Gary Brotman, capo intelligenza artificiale e machine learning di Qualcomm
Gary Brotman, capo intelligenza artificiale e machine learning di Qualcomm

Incontriamo Gary Brotman, capo del product management lato intelligenza artificiale e machine learning di Qualcomm, in una mattinata caotica al Mobile World Congress di Barcellona. Mentre iniziamo a parlare Qualcomm è tra i titoli principali dei giornali online di mezzo mondo. Broadcom vuole comprarla, il board di Qualcomm alza il prezzo. I manager nella stanza bianca dietro allo stand riservata alle interviste sorridono, cercano di dissimulare, non parlano dell’operazione ma si percepisce un clima di apprensione.

Quello dell’attesa, oggi finita con Broadcom - sede a Singapore, in procinto di spostarla negli Usa - che si ritira dopo che Trump ha bloccato l’operazione per rischi di sicurezza nazionale. Potrebbe non essere l’ultimo capitolo: ora sembra che Paul Jacobs, per anni ceo dell’azienda che suo padre fondò nel 1985, stia prepararando un’operazione di buyout insieme ad altri investitori.

Insomma Qualcomm, quell’azienda che i non addetti ai lavori non conoscevano fino a poche settimane fa nonostante con buona probabilità avessero tra le mani uno smartphone con processore Snapdragon, oggi è diventata il simbolo dell’innovazione americana, da proteggere. La preoccupazione era soprattutto che l’azienda, una volta nelle mani di Broadcom, venisse gestita con un’ottica di massimizazione dei profitti e meno focus su ricerca e sviluppo.

All’ingresso del quartier generale di Qualcomm, a Dan Diego, si viene accolti da un muro tappezzato di targhette. Una per ogni brevetto. È un grossa risorsa di business, quella della licenza dei brevetti - il principale è quello della vendita di processori. E guardando al futuro lo è il ricco portafoglio di brevetti per il 5G.

Sempre alla fiera tecnologica di Barcellona, interviene Ajit Pai, il capo della Fcc americana noto come l’uomo che ha abolito la net neutrality. Che nel suo speech ripete: «Gli Stati Uniti vogliono essere leader nel 5G». È chiaro che si rivolge a Huawei e al rischio che sia la Cina ad aggiudicarsi questo pezzo di business tecnologico nel prossimo quinquennio. Allo stesso modo, Huawei è nella testa della commissione americana che blocca l’operazione Broadcomm, visto il posizionamento privilegiato dell’azienda nel 5G.

E nell’intelligenza artificiale. Di recente Erich Schmidt, ex Google, ha messo in guardia gli Stati Uniti dal rischio che la Cina arrivi prima anche in questo campo. Mondo complesso con molti protagonisti, che sul versante dei chip per cellulari è diventato un trend: Apple e Huawei hanno presentato telefoni con chip pensati per l’intelligenza artificiale. Qualcomm ha lanciato la sua piattaforma, che funziona con il nuovo Snapdragon 845, ma anche sui già disponibili 660, 820 e 835.

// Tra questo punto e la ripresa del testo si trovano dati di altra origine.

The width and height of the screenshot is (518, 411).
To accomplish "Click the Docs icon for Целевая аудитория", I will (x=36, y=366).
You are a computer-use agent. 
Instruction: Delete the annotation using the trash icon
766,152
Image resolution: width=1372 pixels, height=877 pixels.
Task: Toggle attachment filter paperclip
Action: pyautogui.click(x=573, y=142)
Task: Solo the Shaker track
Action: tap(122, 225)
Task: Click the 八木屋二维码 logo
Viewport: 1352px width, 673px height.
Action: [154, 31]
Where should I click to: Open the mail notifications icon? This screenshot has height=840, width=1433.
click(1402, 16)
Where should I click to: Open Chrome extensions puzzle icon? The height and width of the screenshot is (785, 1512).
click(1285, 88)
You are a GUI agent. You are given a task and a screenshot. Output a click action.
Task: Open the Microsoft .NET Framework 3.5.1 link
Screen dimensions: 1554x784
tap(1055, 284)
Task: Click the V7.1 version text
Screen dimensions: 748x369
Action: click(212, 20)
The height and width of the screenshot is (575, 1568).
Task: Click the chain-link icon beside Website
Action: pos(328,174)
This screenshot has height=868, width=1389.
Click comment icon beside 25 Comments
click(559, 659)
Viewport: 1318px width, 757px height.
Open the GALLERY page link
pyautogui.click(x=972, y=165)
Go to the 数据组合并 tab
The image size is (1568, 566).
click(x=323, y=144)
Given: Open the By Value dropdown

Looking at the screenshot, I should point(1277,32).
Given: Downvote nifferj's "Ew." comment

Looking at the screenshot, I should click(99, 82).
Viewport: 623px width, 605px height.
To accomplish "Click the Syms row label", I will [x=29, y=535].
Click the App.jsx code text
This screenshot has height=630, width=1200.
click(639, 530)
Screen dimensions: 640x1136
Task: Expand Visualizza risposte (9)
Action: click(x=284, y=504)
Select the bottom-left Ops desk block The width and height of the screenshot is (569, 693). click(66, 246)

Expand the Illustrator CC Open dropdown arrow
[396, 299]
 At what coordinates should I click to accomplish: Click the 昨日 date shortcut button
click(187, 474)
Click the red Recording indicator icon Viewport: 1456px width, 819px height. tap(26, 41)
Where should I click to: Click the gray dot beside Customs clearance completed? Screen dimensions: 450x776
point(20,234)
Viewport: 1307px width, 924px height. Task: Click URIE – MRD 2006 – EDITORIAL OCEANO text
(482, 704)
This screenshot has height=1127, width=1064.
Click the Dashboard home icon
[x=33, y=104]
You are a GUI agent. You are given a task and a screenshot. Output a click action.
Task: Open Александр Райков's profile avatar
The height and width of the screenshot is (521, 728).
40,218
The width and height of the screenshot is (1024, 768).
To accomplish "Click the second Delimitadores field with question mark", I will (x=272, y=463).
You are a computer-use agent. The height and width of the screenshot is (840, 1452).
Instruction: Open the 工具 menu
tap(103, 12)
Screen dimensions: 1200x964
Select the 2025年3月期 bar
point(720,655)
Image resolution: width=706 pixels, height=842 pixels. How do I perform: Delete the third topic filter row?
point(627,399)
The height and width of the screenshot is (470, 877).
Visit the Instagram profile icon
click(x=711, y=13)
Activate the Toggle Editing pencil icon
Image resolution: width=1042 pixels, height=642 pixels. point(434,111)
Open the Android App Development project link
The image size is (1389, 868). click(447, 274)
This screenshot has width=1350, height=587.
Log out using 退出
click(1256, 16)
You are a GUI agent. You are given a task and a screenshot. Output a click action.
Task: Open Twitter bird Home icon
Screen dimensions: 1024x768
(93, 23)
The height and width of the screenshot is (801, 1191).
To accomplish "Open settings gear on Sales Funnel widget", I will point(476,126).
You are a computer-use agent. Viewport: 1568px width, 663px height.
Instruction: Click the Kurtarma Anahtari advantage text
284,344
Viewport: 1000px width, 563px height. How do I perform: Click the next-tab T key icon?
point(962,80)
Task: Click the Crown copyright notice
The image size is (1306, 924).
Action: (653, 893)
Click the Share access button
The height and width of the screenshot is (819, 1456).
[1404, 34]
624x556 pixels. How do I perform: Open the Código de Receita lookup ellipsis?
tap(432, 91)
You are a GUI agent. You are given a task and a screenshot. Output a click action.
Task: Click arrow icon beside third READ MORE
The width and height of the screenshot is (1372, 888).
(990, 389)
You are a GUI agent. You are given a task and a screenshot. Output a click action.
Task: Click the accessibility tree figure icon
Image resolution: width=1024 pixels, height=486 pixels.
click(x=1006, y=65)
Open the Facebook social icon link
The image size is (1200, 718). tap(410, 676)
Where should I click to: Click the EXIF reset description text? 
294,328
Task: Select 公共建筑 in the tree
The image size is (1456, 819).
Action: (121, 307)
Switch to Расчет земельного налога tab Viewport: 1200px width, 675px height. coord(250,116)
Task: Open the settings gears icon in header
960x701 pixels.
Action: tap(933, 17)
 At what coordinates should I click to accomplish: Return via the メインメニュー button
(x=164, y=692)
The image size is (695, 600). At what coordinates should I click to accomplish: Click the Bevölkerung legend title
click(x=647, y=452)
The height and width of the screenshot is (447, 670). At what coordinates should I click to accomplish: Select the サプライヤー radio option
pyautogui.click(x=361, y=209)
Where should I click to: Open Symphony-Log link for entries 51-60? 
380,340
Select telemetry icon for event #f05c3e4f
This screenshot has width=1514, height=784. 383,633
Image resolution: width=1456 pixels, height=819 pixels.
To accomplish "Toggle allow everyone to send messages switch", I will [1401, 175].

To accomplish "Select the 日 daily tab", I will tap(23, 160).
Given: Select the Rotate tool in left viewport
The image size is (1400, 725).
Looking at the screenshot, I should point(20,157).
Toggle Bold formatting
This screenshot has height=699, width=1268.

Ma la AI è un tema hardware o software? «È soprattutto software - risponde Brotman - ma per dare una risposta all’utente devono lavorare insieme diverse componenti: noi mettiamo il silicio, un pezzo di software; Google mette il suo software, poi ci sono le applicazioni. I produttori di hardware connettono tutto questo con alcune specifiche, ad esempio nella fotocamera».

Sull’AI, lato chip, si sta muovendo Google con il suo TPU, che fornisce intelligenza via cloud, e il visual core che ha inserito nel Pixel 2, dedicato alle immagini. È un competitor? «Lavoriamo soprattutto insieme, usano i nostri processori nei loro smartphone». Brotman pone però molta enfasi sui vantaggi di una soluzione sul device piuttosto che via cloud. «Pensi al riconoscimento del volto. È una tecnologia critica e, specie se serve anche per autorizzare i pagamenti online, va gestita assicurando la privacy sul dispositivo. C’è poi una maggiore velocità e disponibilitò, visto che non c’è bisogno di essere sotto copertura di rete. Se un’auto che guida da sola deve analizzare e riconoscere oggetti sulla strada in tempo reale, non può esserci latenza».

L’intelligenza artificiale va oltre lo smartphone. «C'è una grande opportunità nell’internet delle cose in generale, a partire da smart speaker e telecamere connesse per la sicurezza domestica, e i visori per realtà virtuale e realtà mista, con un’interazione e non semplice sovrapposizione tra reale e virtuale». Snapdragon lavora su diversi oggetti con Alexa di Amazon ed è su 20 diversi visori, a partire da Oculus Go.